伊藤 一子(レクレ-ション介護士、絵本セラピスト)
今年は暑い夏が長く続きましたが,ようやく秋の訪れを感じられるようになりました。
美しい月の光と集く虫の声に、しみじみと秋を感じ、わが身の来し方、行く末に思いを巡らせることがあります。秋は、自分の生きかたを考えさせる季節のようです。
さて、8人の老人たちの生き方が、印象に残る絵本があります。「ふるいせんろのかたすみで」(チャールズ・キーピング作、ふしみみさを訳、ロクリン社、税込み1760円)です。この絵本では、絵が文を補完するばかりでなく、登場人物の詳細を物語っています。絵を読み解くことで、絵本の面白さを味わえる絵本です。
線路長屋の住人は貧しい老人たちでした。それぞれの人生を経て、ひっそりと暮らしていましたが、ある日、みんなで買ったサッカーくじが大当たり。生活ががらりと変わりました。借りていた家をそれぞれが買い取り、個性豊かにしつらえました。
住人のアデーレおばさんは、気になっていたゴミ捨て場を買い取りバラを植え、子供の遊び場としました。文句ばかりのウイリアムおじさんは、賭け事に忙しくなりました。料理好きなアデおばさんは、料理を片っ端から作り、全部平らげたので太ってしまいました。エアおばさんは、かわいがっていた金魚のサムのために仲間の金魚をたっぷり買い、サムがどの金魚かが分からなくなりました。船乗りだったハリーおじさんは、家を売り旅に出ました。ケチケチおじさんは、頑丈な部屋を作り一日中お金を数えています。妻のケチケチおばさんは、好きな洋服を次々買い込みました。アーネストおじさんは、お金が入っても以前と同じ暮らしを続け、子供たちのために自転車を組み立てました。アデーレおばさんと、アーネストおじさんの近くには、自転車とバラの花に囲まれた子供たちの笑顔がありました。
個性豊かな老人の生活は、長く生きてきたその人らしさが表れています。様々な老いの生き方は、自分が老いを生きるうえでのヒントが、ちりばめられています。大金が入ったことで一変した生活、お金の使い方にそれぞれの生き方が表れています。今だけ自分だけの自利のためだけに、身の丈をこえて、過剰にお金を使っても、心は解放されずに閉塞感に陥ります。バラ咲く遊び場を作ったアデーレおばさん、自転車を子供のためにつくるアーネストおじさんの周りには、子供たちの笑顔があります。高齢者が、次世代の子供たちに役立つ何かをする、その利他の心は、晴れやかで開放的です。

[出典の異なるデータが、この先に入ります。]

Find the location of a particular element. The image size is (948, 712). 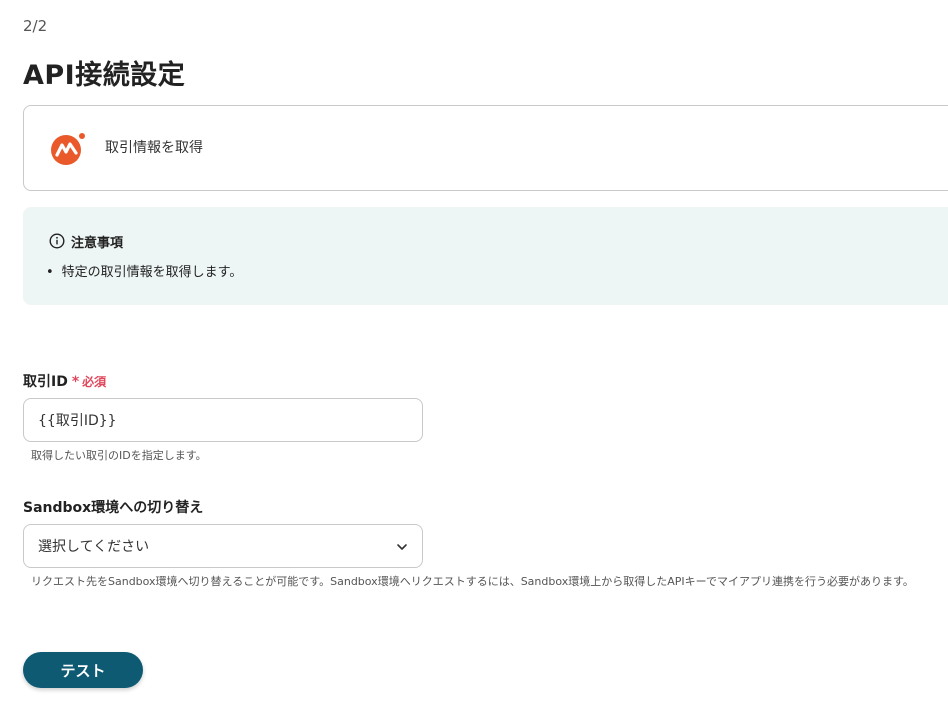

notice-box is located at coordinates (486, 256).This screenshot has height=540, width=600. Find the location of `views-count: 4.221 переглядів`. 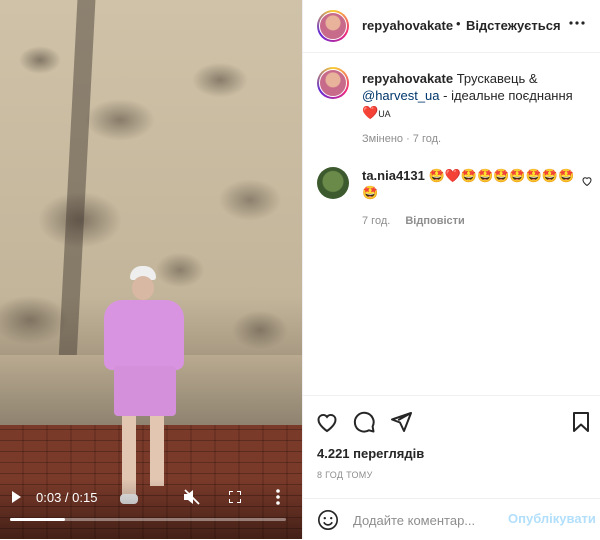

views-count: 4.221 переглядів is located at coordinates (370, 454).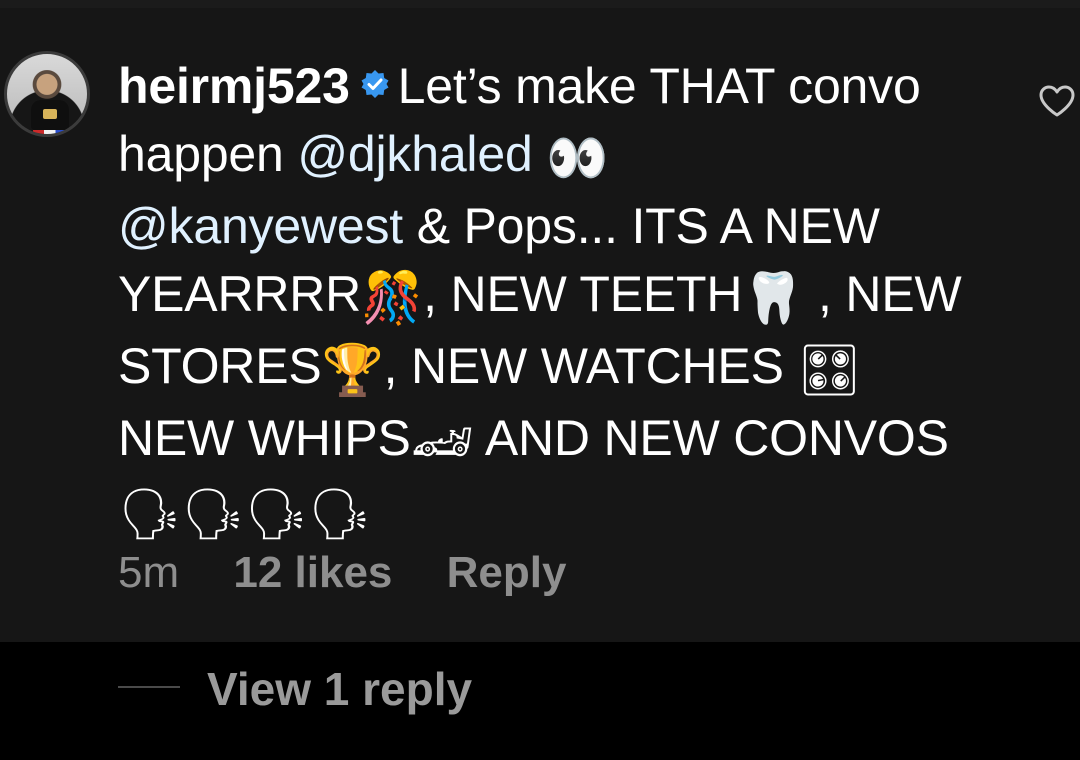 Image resolution: width=1080 pixels, height=760 pixels. What do you see at coordinates (583, 294) in the screenshot?
I see `comment-text-3: , NEW TEETH` at bounding box center [583, 294].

「人は生きてきたように死んでいく」という言葉があります。多くの人を看取ってきたホスピスケア医の柏木哲夫医師の言葉です。「しっかり生きてきた人はしっかりと亡くなり、周りに感謝して生きてきた人は、周りの人に感謝して亡くなります。よき死を死すためには、よき生を生きる必要があります。」と「老いを育む」(柏木哲夫著 2021)のなかで述べています。生き方は死に方に直結しています。
自利のみを求めるのではなく、ささやかでも利他を心の片隅に置き、満ち足りた死へとつながる生き方を、努めていきたいものです。